Report, as a single number, how many lines of the records contain the word "Insert".

(Pixel coordinate grounding data)
——

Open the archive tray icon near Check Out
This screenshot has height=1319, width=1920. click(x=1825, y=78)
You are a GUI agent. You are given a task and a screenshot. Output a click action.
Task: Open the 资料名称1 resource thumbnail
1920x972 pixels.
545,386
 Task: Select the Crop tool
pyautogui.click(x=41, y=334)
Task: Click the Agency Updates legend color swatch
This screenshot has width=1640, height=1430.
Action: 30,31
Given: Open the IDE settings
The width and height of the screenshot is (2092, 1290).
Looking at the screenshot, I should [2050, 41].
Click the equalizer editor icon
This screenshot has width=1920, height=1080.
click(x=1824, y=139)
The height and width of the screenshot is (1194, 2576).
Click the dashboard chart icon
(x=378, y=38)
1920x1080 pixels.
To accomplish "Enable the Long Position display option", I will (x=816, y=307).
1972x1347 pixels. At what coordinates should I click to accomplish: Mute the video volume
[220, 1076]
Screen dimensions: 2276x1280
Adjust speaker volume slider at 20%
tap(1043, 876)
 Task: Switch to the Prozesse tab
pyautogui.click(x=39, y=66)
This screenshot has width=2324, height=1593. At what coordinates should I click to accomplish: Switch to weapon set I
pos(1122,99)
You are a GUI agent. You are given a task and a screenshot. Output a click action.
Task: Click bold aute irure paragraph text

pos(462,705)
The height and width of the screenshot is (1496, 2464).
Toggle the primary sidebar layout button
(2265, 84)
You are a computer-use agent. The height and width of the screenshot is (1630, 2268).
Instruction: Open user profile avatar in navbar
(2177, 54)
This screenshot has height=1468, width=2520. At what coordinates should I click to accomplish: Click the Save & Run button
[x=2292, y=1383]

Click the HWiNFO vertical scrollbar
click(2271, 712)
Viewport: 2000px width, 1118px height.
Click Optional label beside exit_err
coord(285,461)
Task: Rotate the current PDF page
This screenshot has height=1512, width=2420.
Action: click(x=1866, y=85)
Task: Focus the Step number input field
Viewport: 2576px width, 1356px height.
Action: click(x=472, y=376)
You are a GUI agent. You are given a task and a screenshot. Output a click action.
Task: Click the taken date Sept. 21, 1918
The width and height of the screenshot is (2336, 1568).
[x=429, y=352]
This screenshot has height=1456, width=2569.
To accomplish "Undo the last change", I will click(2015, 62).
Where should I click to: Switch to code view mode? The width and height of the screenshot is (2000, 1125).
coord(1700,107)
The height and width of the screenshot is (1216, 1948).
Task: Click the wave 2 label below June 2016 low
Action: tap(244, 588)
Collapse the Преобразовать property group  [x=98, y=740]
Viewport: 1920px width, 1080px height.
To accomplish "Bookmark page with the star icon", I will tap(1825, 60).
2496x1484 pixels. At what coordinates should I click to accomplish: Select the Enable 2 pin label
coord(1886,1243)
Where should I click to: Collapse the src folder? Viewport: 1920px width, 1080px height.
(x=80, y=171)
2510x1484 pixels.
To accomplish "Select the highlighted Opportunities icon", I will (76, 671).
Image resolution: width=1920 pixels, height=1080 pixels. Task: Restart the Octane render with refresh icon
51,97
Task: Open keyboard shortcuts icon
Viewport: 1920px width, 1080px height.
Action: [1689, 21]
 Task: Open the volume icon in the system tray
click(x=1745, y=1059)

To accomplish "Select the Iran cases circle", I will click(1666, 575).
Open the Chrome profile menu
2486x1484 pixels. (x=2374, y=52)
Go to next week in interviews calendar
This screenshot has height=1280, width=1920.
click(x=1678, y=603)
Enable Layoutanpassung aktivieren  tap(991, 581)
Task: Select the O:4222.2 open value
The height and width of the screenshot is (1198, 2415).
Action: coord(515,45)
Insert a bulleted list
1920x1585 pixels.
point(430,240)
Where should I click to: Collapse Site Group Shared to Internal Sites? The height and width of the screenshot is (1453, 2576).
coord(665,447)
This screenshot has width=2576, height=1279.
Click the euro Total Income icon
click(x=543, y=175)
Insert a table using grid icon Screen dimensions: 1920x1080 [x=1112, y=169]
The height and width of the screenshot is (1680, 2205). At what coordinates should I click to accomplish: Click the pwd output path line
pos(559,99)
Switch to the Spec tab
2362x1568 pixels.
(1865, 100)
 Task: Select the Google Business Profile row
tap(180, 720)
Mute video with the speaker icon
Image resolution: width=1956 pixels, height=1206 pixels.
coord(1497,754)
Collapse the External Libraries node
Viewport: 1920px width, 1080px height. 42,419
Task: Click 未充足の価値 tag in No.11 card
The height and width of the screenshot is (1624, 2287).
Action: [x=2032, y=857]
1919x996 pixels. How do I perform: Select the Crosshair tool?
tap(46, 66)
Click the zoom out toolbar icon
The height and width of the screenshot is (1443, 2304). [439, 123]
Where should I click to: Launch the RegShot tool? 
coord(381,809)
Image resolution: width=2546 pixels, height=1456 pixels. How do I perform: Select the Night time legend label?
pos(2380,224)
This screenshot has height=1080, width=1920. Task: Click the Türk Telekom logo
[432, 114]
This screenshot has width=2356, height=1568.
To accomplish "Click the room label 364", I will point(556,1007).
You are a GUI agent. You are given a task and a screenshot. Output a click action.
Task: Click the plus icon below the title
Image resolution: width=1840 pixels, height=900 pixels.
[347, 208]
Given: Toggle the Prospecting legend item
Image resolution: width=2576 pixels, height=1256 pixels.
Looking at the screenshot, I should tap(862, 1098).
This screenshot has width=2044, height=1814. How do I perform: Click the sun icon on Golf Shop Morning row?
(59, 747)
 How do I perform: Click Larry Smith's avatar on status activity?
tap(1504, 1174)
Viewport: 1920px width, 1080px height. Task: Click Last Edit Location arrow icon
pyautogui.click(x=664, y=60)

——

● SOLVED EXERCISE
2